> _Task instructions_: Please repeat each line from the one holding "Select the 1.20060 price axis label" through the final line of the data, exactly as it stands, with no pictures.

[Recorded data]

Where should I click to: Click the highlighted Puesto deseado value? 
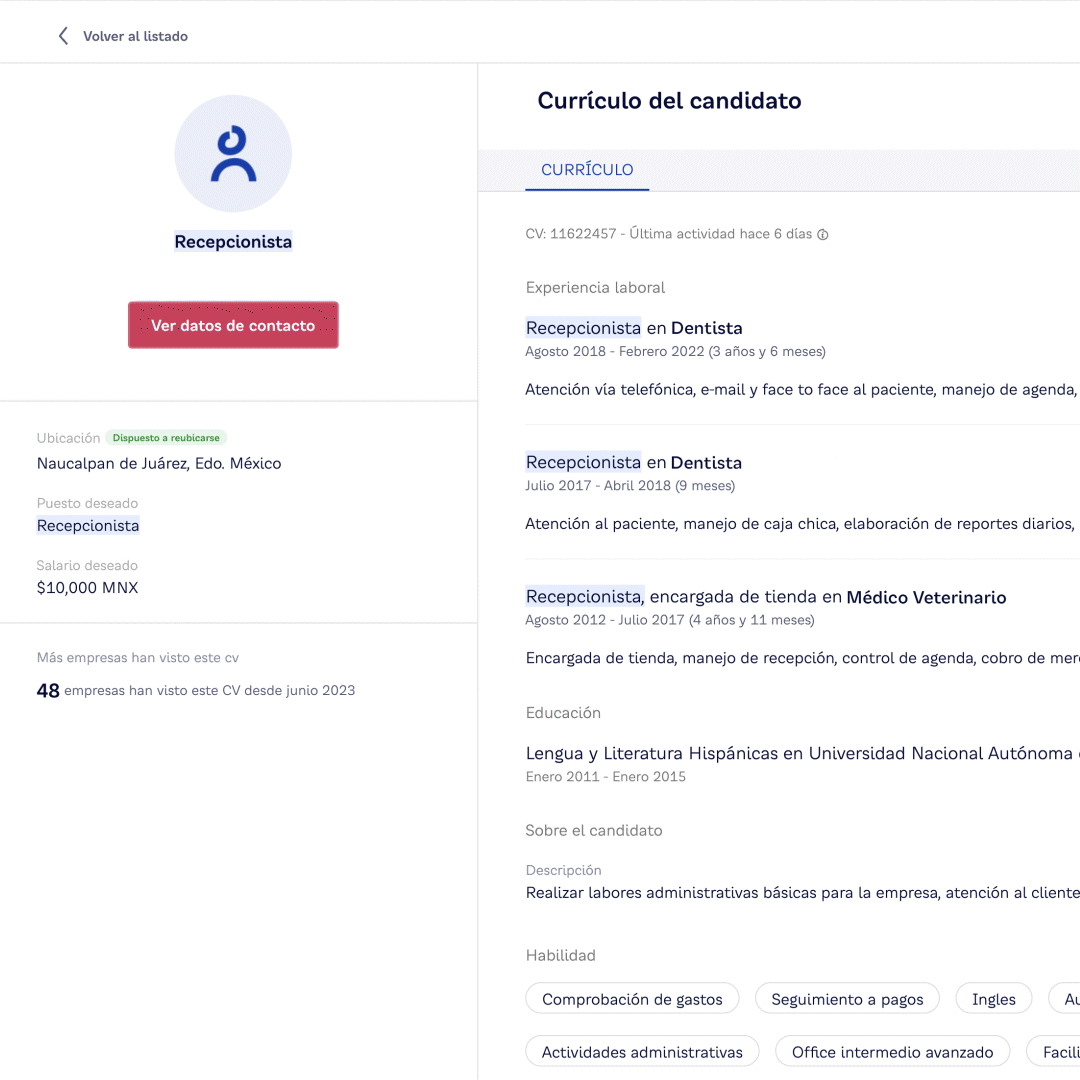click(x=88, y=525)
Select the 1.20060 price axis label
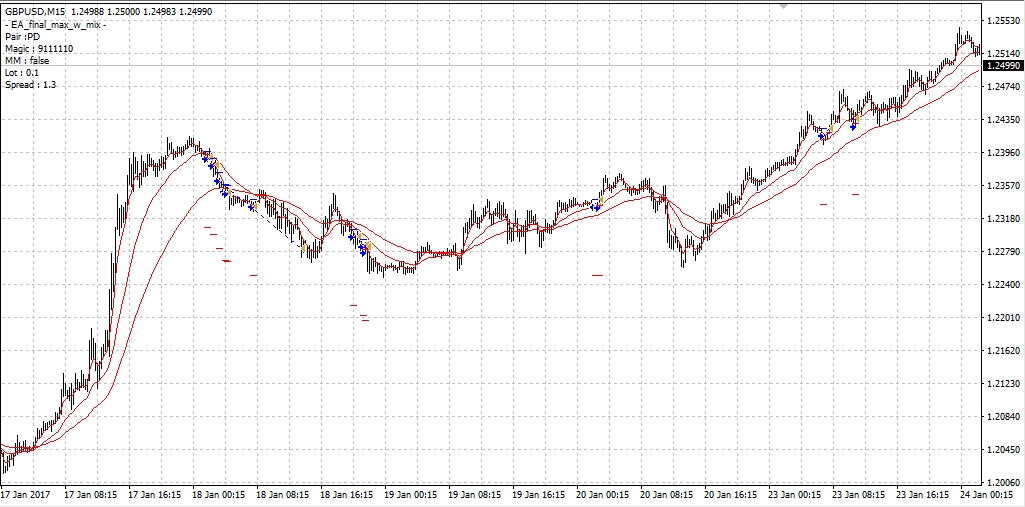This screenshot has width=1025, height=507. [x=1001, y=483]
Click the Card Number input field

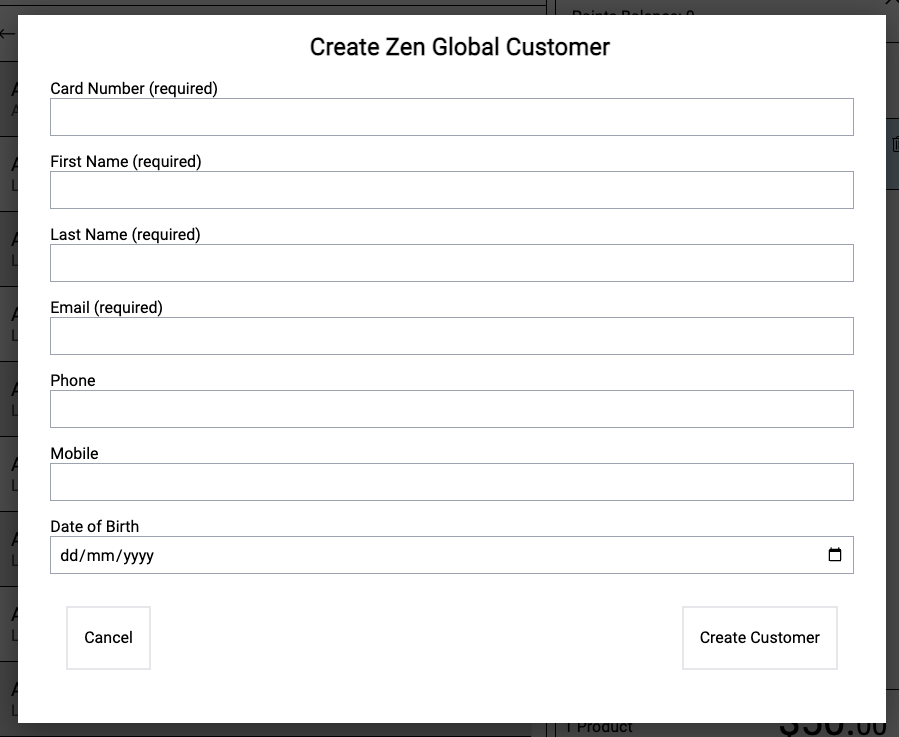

> _Result_:
Select the 1.20060 price axis label
This screenshot has width=1025, height=507. [x=1001, y=483]
Click the Card Number input field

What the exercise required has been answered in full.